Michael Gwin, a White House spokesman, said in an email on Wednesday that “there is nothing new for us to add at the moment”. Gwin pointed out part of Biden’s campaign platform that is still available online. He pledged to “work to pass federal laws to eradicate the death penalty and motivate states to follow the example of the federal government.”

Roth said civil rights groups and the White House “are in constant communication to ensure our calls are heard”.

Crime calculation and execution frenzy

If Biden keeps his promise to roll back the death penalty, it will be a notable development from his Senate tenure, where he pushed hard and successfully for tougher penalties for crime, including the tightening of the death penalty.

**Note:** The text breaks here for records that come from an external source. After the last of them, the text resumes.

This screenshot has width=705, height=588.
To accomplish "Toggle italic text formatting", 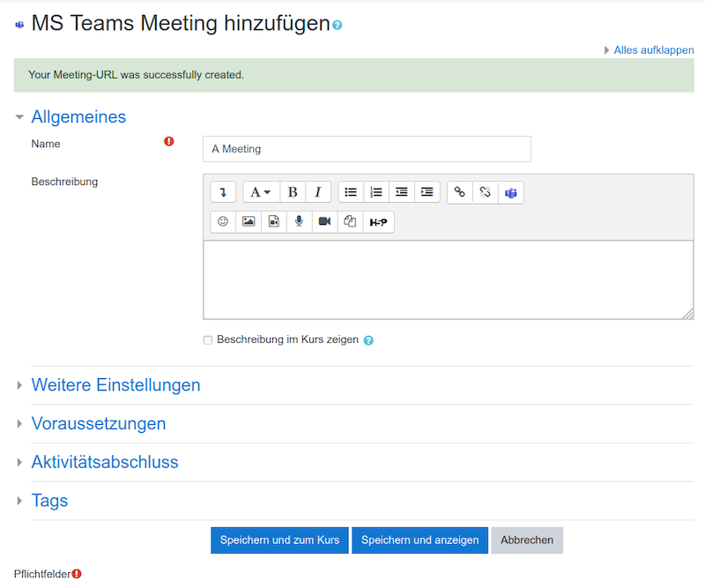I will pos(318,192).
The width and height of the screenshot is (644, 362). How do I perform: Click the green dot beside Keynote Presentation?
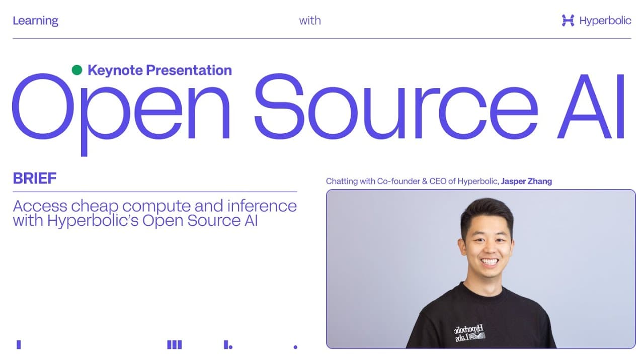(77, 70)
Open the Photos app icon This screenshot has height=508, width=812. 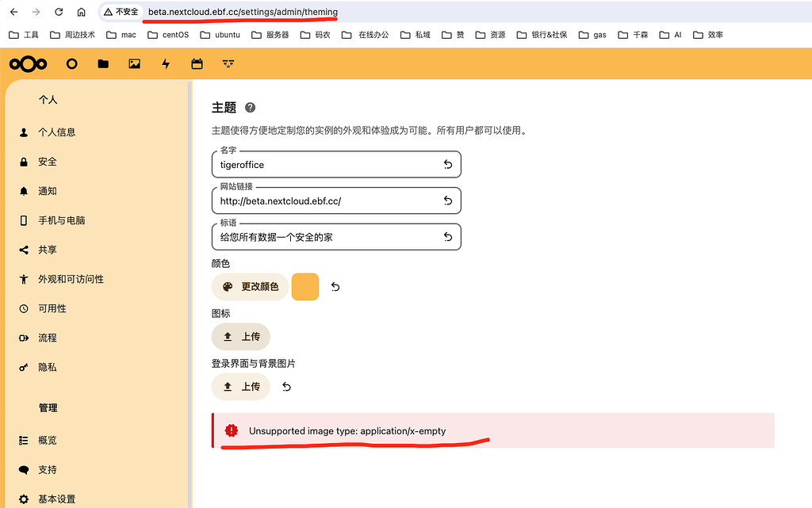pos(134,64)
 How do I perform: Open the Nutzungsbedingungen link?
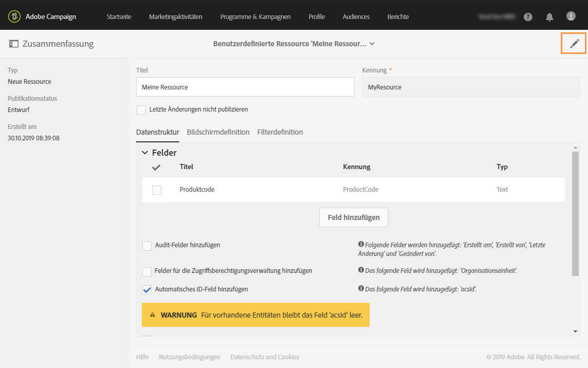[189, 357]
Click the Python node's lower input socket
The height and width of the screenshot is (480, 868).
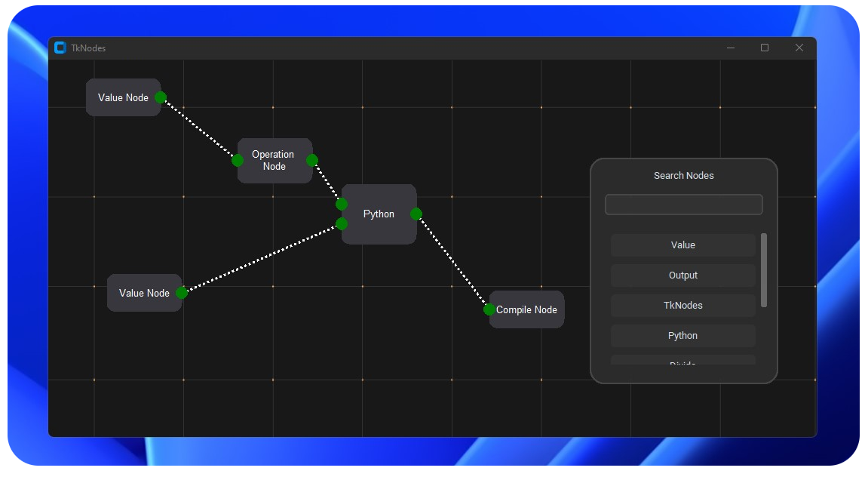coord(341,224)
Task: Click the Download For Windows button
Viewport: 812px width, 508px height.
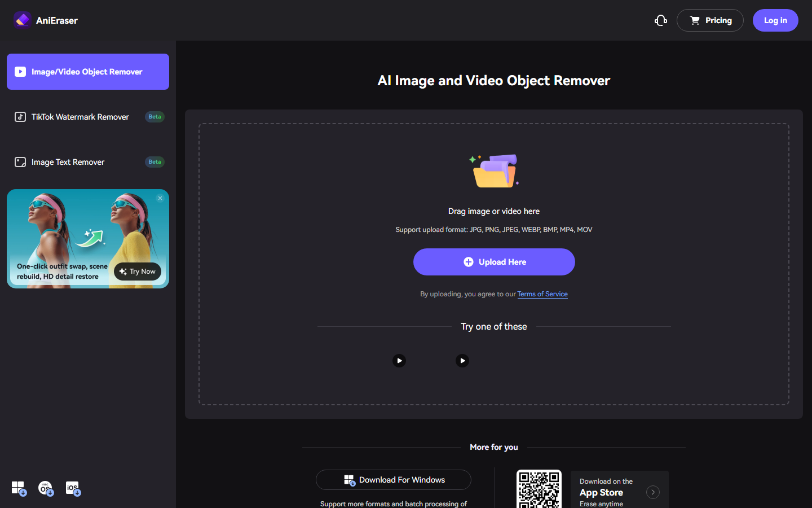Action: pos(394,480)
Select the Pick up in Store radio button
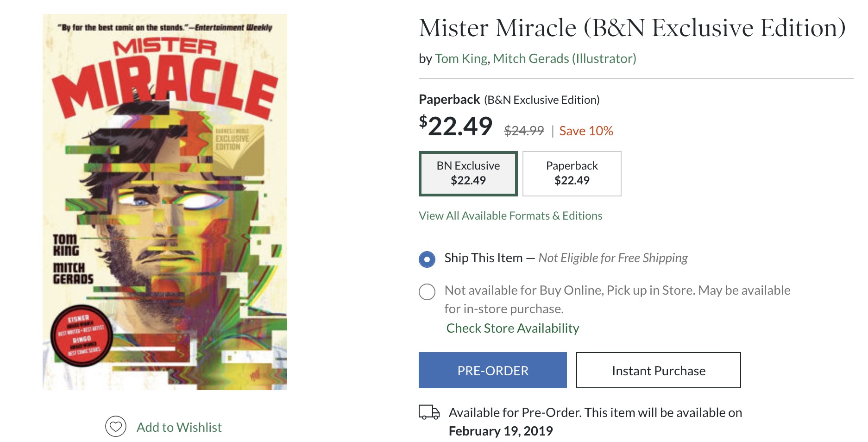Image resolution: width=868 pixels, height=442 pixels. tap(427, 292)
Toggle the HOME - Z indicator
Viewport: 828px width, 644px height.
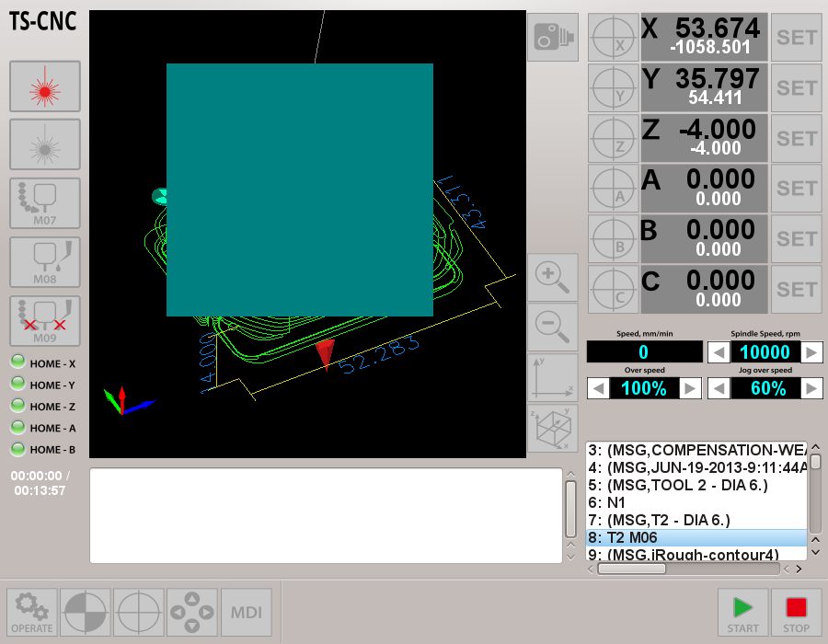(17, 406)
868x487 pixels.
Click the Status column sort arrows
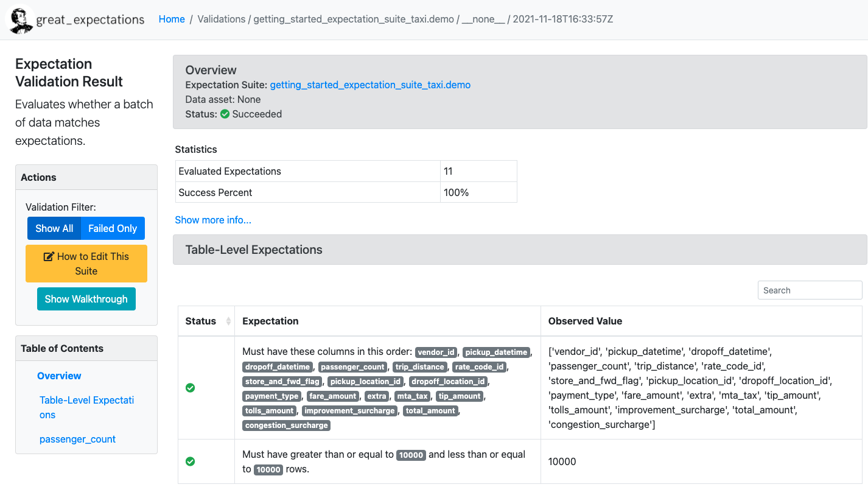(x=228, y=321)
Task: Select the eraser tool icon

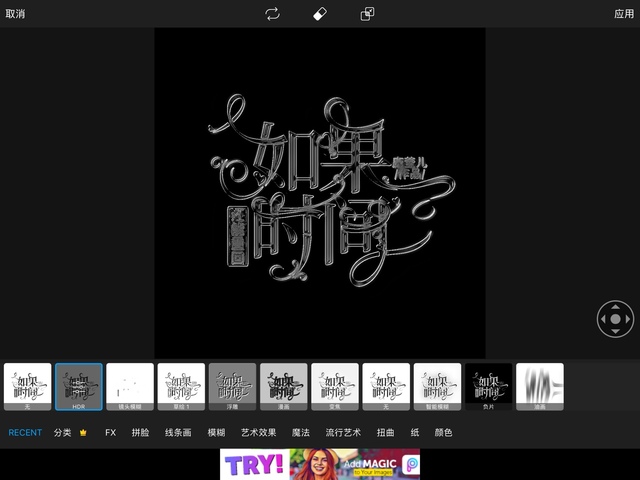Action: point(320,14)
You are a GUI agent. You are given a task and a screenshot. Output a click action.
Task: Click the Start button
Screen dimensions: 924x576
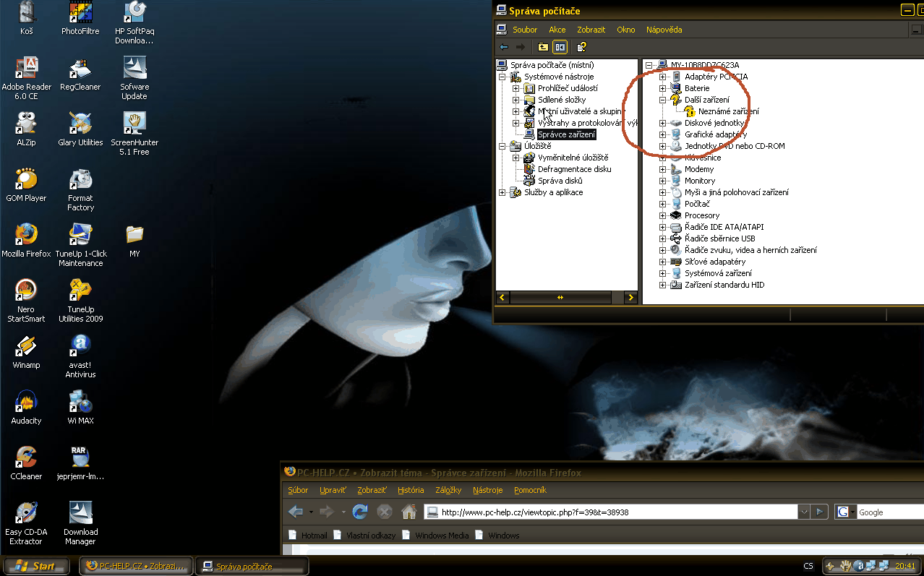pyautogui.click(x=37, y=566)
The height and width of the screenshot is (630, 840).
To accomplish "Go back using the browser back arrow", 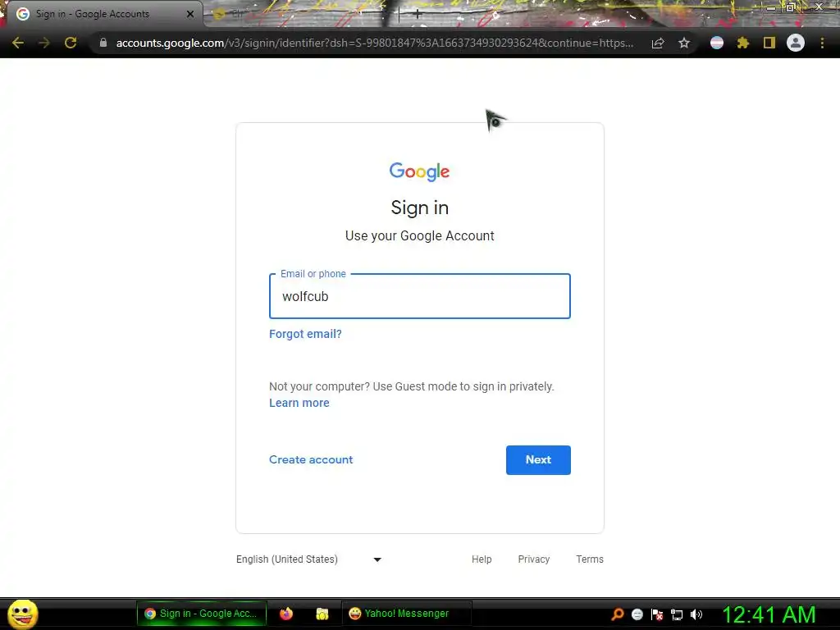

Biden expanded the number of crimes the death penalty could be used for through his 1994 Crime Act, a legacy that was heavily criticized from the left during the Democratic primary. As President, he has pledged to push for more racial justice in the judicial system.

The campaign to eradicate the death penalty has spanned decades and presidencies. Former President Barack Obama at times appeared to be on the verge of calling for an end to the death penalty – ordering the Justice Department to review the matter – but ultimately disappointed activists.

The matter came to a head under Trump. In July 2019, the Republican restarted the federal program on the death penalty, which had been dormant for nearly two decades. The government executed 13 people who had been sentenced to death, including a few days before Biden took office.

In addition to urging Biden to commute federal death sentences immediately, activists have urged the Biden government to completely dismantle the execution chamber where the armed forces’ deaths were killed in Terre Haute, Indiana. They also want Biden to overturn the Trump-era fatal injection protocol and forbid federal attorneys from applying for the death penalty.

Cassandra Stubbs, director of the American Civil Liberties Union’s death penalty project, said when the federal death penalty restarted under Trump it “showed the same problems we saw in states”.

“It’s racist and applies to people who have suffered indescribable trauma and mental illness and have been tried in juries that never heard the full story,” she said.

Stubbs noted that the Trump administration’s use of the death penalty in the Covid-19 era did further damage and spread the disease to those involved in the execution, as well as to observers and journalists.

“Our government was ready to spread disease and death to carry out these executions,” said Stubbs.

The Associated Press noted that the Trump administration’s wave of executions was likely classified as a coronavirus superspreader event.

Pushing for change

Democrats have already tabled a number of bills to end the federal death penalty. Representatives Ayanna Pressley, D-Mass., And Adriano Espaillat, DN.Y., each came up with bills that would end the practice. Senator Dick Durbin, D-Ill., Has announced plans to introduce compatible legislation in the Senate.

It’s not clear, however, whether these bills will gain any importance among Republicans. Espaillat told reporters on Wednesday that he believed his legislation could “also be a bipartisan bill”.

“I know a lot of my Republican colleagues recognize this is wrong,” he said.

Some elected Republican state officials have moved away from the party’s acceptance of the death penalty, but for reasons often different from those of activists on the left.

Wyoming Republican Governor Mark Gordon told lawmakers last year that he was considering a moratorium on the death penalty because of its cost.

“It costs us about a million dollars every time it is brought up. These are just luxuries, luxuries that we can no longer afford,” Gordon said, according to the Associated Press.

Another Republican governor, Ohio Governor Mike DeWine, resisted when local reporters tried to characterize him as a supporter of the death penalty last year. His government has declared an “unofficial moratorium” on executions, he told the Associated Press in December.